### TASK REQUIREMENTS:
Reproduce the data below verbatim from the line containing "The width and height of the screenshot is (1335, 896)." through its final line, and produce nothing more.

[Entries taken from a collection]
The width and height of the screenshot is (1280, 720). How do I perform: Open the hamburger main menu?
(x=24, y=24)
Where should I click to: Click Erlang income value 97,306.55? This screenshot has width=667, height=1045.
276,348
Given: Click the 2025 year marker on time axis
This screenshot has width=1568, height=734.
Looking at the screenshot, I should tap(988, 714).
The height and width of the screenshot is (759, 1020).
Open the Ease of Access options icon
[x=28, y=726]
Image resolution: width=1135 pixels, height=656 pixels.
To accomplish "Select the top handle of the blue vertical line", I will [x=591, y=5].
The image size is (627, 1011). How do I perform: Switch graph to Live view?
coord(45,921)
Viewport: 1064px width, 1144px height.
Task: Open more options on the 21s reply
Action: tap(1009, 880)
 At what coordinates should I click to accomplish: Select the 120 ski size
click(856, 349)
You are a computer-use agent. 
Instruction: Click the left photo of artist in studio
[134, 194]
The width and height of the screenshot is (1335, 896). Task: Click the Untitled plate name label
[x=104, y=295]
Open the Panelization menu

### EXPECTED OUTPUT:
The width and height of the screenshot is (1335, 896). Task: Click the Untitled plate name label
[x=104, y=295]
Open the Panelization menu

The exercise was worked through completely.